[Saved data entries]
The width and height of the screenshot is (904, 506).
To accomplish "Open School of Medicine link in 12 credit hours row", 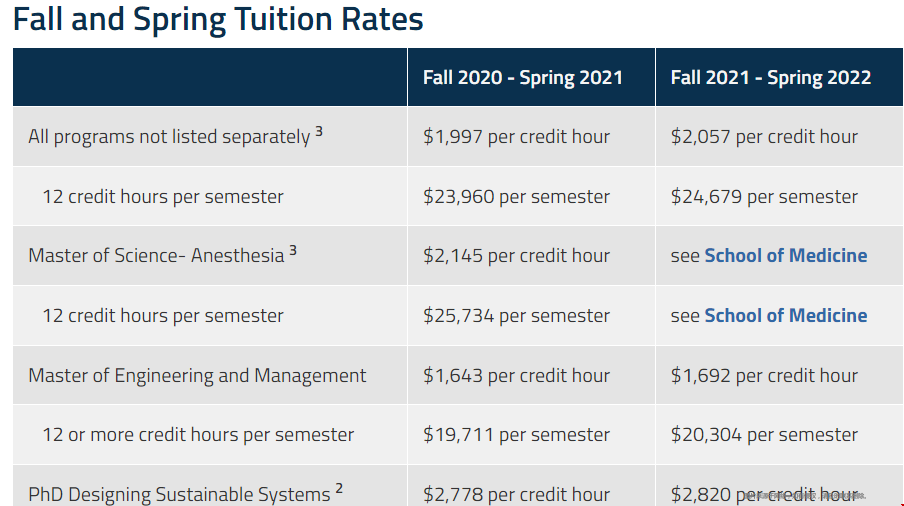I will (785, 315).
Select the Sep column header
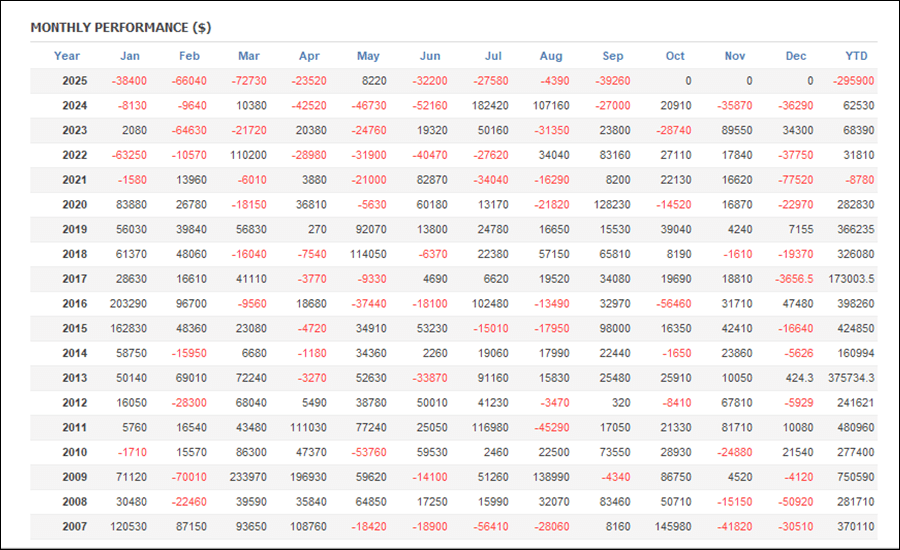 click(613, 56)
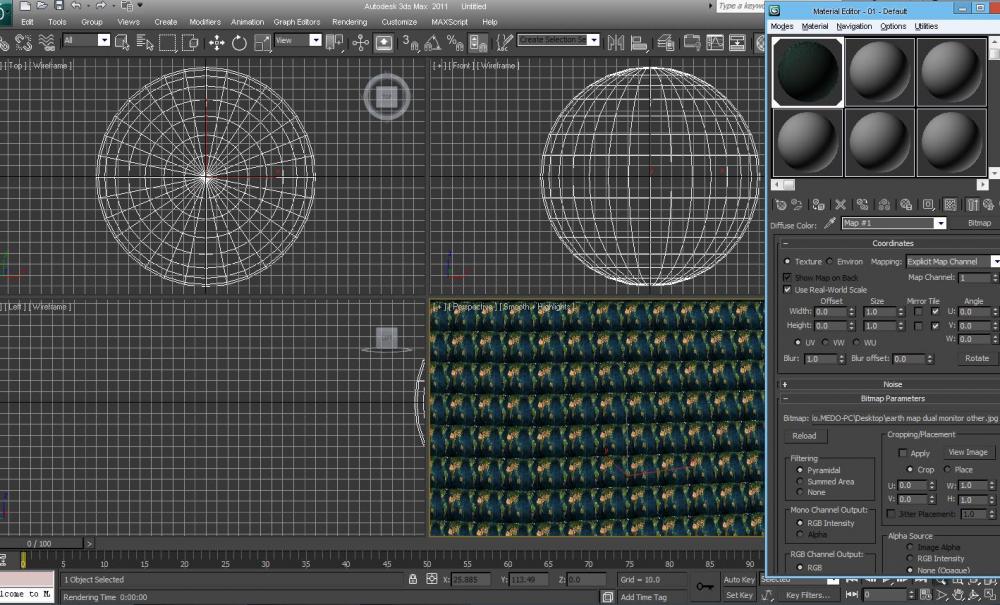Click the large key Set Keys icon

(704, 586)
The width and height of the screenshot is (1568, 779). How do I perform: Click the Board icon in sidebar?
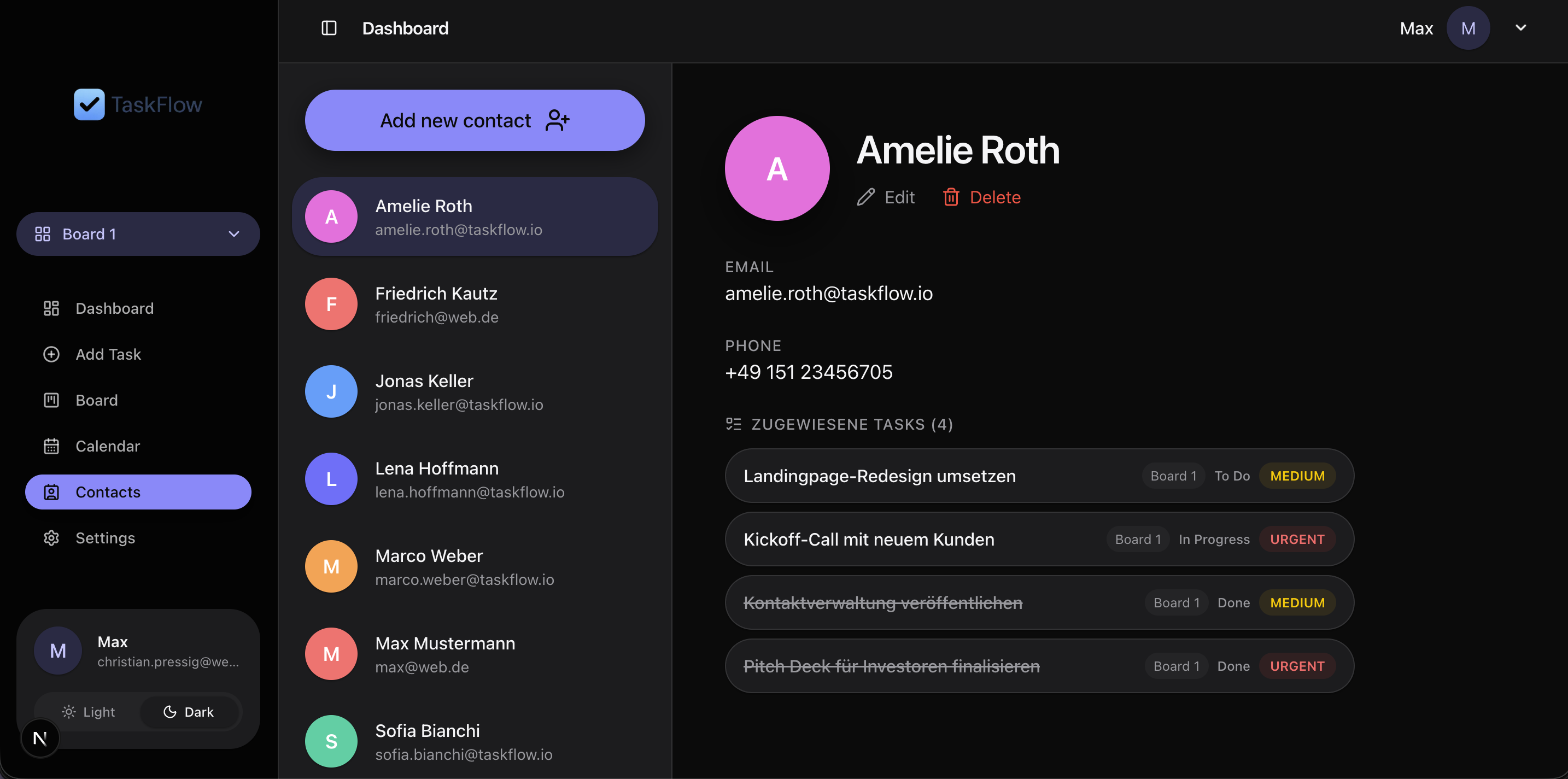(51, 401)
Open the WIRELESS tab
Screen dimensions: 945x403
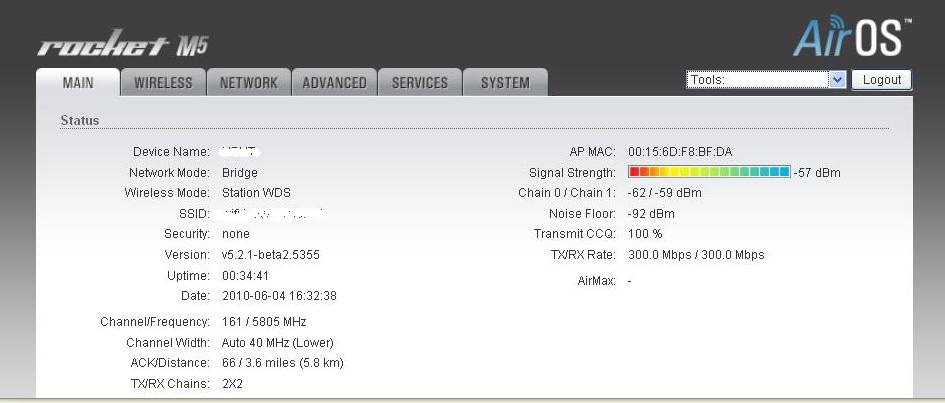coord(163,83)
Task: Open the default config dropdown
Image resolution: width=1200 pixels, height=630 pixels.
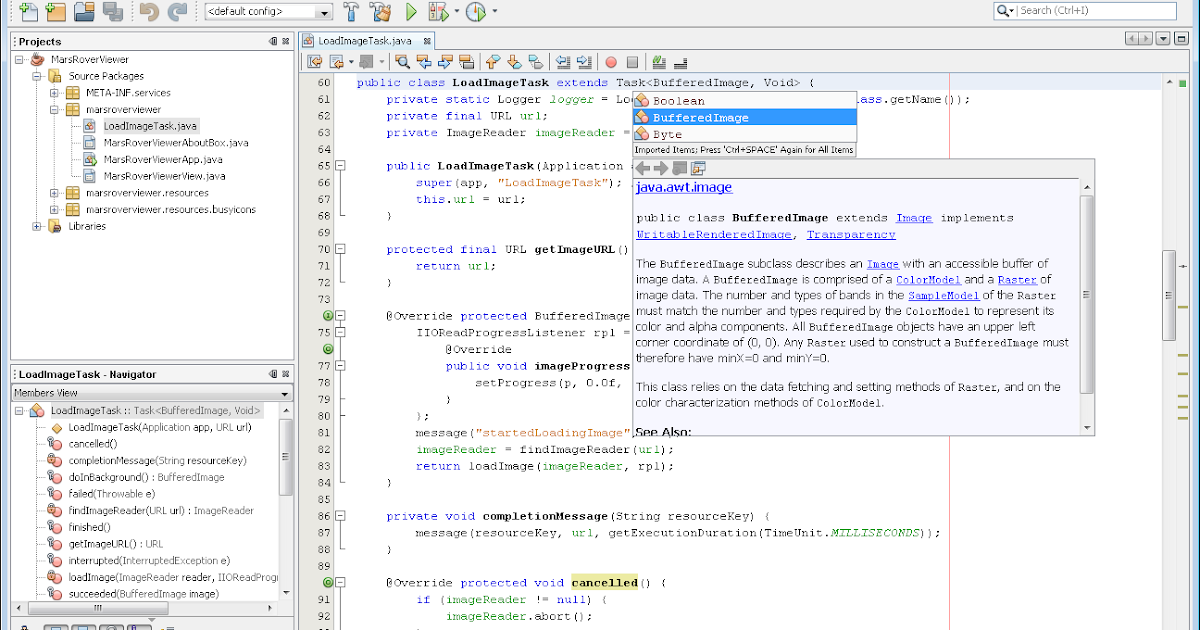Action: pyautogui.click(x=325, y=12)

▶ Assignment
Only the lines from the one with "Task: Open the default config dropdown" through the last line above belong in the answer. Reproduce them exactly, without the pictures.

▶ Response for this exercise
Task: Open the default config dropdown
Image resolution: width=1200 pixels, height=630 pixels.
Action: pyautogui.click(x=325, y=12)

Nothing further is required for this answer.